1,868 posts, read 5,138,216 times
Reputation: 524
Quote:
Originally Posted by enviroman
You didn't refute a single thing I said. In fact, you decided to completely skirt the issue with some sort of lame attempt at a veiled insult.

I'd be more than happy to discuss why I feel your points are shortsighted if you feel like doing it in a civil manner.

For example, I assume this "intoxication" refers to how you perceive people with college degrees act toward people without degrees. Often those without degrees will act defensively toward those with degrees when the topic of the value of college arises.

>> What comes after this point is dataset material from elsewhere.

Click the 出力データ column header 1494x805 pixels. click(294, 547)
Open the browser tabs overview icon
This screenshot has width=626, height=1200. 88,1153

The notion that college is a scam is silly. The idea that people without college degrees will be as successful as those with degrees (in terms of financial success) is just not accurate. I'd be more than happy to debate anyone who feels differently...and by debate, I don't mean resorting to ad hominem attacks. An actual intellectual debate on the issue, including the pros and cons of the post-graduate education system.
I make broad statements by design. Academic jousting over technicalities takes the focus off the big picture which for the majority of Americans is a net negative. Maybe I havent been clear, but what I mean to imply is we've created for ourselves a whole host of problems because humanity insists on perpetuating destructive behaviors. If you prefer to think that I am skirting an issue, you'd be correct, because it doesn't serve my purpose.
Regarding "intoxication" not even you are aware of the depths of your own pride. People are constantly searching for something that will make them powerful. If it cant be done through natural selection, it can be done on a football field, in the sack, in the business world ....and yes, in the classroom. You see it's not knowledge I detest but what it often exists for.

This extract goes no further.